Die Beispiele ließen sich fortsetzen und zeigen, wie schwierig die Definition dessen ist, was kriegsfördernde Forschung im konkreten Fall ist. Es war dann auch die Einsicht in die mangelnde Operationalisierbarkeit der Zivilklausel, die 2002 zu ihrer Streichung aus dem NHG führte. Es war nicht die Absicht, in den Krieg zu ziehen, Herr Perli.
In den zehn Jahren gab es meines Wissens keinen einzigen Forschungsantrag, der an der Regelung im NHG gescheitert wäre. Die damals im Gesetz geforderten Kommissionen sind öffentlich nie aktiv geworden. Ich weiß überhaupt nicht, welche Hochschulen sie jemals eingerichtet haben. Wenn man die im Landtag geführte Debatte von 1992 nachliest, wird deutlich, dass der Gesetzgeber vor allem ein Ziel verfolgte: Er wollte in der Gesellschaft und
in den Hochschulen eine breite Debatte zur Verantwortung der Wissenschaft gegenüber der Gesellschaft anstoßen. Diese Debatte hat leider bis heute viel zu wenig stattgefunden.
Damit reden wir nicht einer unbegrenzten Forschungsfreiheit das Wort. Verantwortungsethik im Sinne eines Bedenkens der Folgen ist die Schwester der Wissenschaftsfreiheit;
denn Wissenschaftsfreiheit heißt ja nicht, dass man tun und lassen kann, was man will, sondern heißt immer auch: Übernahme von Verantwortung und Selbstbegrenzung.

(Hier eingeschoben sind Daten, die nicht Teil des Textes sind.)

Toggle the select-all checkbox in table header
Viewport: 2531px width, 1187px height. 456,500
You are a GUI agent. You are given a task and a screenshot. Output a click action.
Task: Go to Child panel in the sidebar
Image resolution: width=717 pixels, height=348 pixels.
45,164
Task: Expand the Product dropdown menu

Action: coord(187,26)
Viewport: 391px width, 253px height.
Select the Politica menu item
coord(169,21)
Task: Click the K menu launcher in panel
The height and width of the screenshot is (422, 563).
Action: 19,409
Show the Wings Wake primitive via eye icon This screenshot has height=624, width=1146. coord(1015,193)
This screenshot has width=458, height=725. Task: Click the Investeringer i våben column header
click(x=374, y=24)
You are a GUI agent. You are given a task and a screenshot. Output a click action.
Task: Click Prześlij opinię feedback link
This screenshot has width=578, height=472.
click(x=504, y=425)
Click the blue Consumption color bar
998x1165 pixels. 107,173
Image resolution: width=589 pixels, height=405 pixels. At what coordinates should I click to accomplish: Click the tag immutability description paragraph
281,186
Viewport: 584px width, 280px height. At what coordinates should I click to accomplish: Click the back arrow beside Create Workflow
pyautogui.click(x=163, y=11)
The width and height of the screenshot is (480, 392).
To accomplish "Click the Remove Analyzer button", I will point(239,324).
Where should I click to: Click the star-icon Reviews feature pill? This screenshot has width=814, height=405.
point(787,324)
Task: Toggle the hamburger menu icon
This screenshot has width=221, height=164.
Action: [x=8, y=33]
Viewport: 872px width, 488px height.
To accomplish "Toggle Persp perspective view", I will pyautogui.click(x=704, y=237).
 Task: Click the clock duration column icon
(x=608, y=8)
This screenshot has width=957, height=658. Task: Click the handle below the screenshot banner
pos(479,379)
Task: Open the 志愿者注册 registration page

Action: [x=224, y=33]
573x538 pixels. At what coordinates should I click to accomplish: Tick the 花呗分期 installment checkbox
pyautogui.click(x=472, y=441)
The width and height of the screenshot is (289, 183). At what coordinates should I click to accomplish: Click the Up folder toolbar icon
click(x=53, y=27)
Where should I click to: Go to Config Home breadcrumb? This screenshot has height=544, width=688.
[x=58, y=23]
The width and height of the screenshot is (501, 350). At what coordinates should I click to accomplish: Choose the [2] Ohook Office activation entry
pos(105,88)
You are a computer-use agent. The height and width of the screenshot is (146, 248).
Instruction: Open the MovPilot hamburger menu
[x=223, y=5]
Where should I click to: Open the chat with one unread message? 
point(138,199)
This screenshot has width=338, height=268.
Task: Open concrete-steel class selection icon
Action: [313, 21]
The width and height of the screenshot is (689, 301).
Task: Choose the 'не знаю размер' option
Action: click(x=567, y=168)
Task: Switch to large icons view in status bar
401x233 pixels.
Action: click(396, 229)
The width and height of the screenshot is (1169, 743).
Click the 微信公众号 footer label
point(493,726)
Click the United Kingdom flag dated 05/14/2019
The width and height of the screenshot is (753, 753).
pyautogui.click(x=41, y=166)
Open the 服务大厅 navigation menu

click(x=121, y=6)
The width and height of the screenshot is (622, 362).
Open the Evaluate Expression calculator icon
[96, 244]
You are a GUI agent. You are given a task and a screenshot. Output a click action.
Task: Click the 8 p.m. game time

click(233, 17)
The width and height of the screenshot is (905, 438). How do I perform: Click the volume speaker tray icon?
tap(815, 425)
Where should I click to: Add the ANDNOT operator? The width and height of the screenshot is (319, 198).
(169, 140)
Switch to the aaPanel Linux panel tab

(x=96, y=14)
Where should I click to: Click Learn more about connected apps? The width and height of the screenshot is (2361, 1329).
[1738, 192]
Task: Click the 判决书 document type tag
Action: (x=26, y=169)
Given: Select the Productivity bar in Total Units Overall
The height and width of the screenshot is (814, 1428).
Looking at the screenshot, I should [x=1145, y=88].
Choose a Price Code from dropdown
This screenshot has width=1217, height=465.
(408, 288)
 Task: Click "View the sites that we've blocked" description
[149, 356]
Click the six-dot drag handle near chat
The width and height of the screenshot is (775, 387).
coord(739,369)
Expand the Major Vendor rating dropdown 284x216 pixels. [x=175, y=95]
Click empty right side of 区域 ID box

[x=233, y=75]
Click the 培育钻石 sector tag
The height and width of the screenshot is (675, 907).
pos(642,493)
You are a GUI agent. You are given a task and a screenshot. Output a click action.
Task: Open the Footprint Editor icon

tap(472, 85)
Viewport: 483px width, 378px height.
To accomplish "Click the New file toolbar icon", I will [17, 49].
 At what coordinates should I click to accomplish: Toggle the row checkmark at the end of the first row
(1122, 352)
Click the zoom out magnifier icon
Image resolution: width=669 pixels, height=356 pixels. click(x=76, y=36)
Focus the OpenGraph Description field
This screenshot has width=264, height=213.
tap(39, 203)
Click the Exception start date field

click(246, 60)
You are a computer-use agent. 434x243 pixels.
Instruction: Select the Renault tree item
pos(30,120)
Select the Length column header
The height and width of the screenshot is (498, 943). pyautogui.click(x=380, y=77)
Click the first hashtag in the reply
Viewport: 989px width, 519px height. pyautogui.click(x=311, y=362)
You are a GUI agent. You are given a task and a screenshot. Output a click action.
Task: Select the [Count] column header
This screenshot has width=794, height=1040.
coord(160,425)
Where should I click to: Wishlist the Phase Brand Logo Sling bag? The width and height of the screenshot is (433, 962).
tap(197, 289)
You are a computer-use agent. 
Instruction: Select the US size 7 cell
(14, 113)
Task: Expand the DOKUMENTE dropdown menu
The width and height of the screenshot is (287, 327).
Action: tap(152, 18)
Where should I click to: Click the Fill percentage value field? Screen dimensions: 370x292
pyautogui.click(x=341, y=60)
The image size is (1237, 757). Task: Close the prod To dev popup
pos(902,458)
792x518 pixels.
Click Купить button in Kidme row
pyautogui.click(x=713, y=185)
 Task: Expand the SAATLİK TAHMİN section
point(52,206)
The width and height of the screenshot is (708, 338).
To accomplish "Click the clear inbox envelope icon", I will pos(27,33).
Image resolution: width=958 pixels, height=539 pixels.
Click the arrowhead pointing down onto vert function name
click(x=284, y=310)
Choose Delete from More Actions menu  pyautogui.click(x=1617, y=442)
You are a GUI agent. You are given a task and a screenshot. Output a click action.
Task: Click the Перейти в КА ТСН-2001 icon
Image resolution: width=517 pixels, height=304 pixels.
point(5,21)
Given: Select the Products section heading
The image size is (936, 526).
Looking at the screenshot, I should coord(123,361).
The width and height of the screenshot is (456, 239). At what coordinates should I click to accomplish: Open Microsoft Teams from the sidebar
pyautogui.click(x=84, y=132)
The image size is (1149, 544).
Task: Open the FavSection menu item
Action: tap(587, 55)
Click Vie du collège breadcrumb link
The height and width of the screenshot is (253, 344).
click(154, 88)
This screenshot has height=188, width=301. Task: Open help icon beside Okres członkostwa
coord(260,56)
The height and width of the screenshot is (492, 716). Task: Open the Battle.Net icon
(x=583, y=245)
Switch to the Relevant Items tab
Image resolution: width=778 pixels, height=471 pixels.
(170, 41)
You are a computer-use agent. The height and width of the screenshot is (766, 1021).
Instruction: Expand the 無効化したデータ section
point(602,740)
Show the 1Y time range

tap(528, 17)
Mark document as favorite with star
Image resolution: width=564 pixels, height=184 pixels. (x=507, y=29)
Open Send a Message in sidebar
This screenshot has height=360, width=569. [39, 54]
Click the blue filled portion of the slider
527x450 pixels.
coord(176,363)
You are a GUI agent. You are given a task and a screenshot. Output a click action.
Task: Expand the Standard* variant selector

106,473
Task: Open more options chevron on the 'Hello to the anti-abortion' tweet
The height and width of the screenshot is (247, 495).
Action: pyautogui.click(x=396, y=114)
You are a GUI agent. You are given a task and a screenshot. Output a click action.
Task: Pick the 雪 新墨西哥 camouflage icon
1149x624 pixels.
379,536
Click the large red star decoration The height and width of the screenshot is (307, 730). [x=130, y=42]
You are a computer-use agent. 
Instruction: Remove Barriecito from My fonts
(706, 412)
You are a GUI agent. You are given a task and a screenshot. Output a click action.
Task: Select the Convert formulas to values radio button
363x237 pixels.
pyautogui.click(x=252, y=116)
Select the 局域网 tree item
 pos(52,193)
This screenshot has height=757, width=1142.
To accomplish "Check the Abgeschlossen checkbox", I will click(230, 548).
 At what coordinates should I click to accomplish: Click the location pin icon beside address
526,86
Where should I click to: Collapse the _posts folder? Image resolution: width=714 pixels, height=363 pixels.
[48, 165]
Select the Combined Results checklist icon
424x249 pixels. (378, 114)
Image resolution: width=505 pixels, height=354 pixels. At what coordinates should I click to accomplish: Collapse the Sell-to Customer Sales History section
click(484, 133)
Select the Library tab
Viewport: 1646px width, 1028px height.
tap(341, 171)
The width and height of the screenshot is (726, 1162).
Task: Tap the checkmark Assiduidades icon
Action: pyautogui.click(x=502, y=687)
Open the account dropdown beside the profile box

Was wir also vielleicht weniger brauchen, sind Gesetzesparagrafen, sondern vielmehr brauchen wir ethische Prinzipien für eine gute Forschungspraxis.
Ob die Herausbildung einer wissenschaftlichen Ethik als verbindliche und konsensfähige Gesellschaftsmoral mit einer allgemeinen Zivilklausel im NHG erreicht werden kann, ist fraglich. Wir sollten diese Frage aber gemeinsam im Ausschuss ernsthaft diskutieren; denn die Konsequenzen des eigenen Tuns zu beachten, geht nicht nur als Forderung an die Wissenschaft, sondern auch an uns, den Gesetzgeber.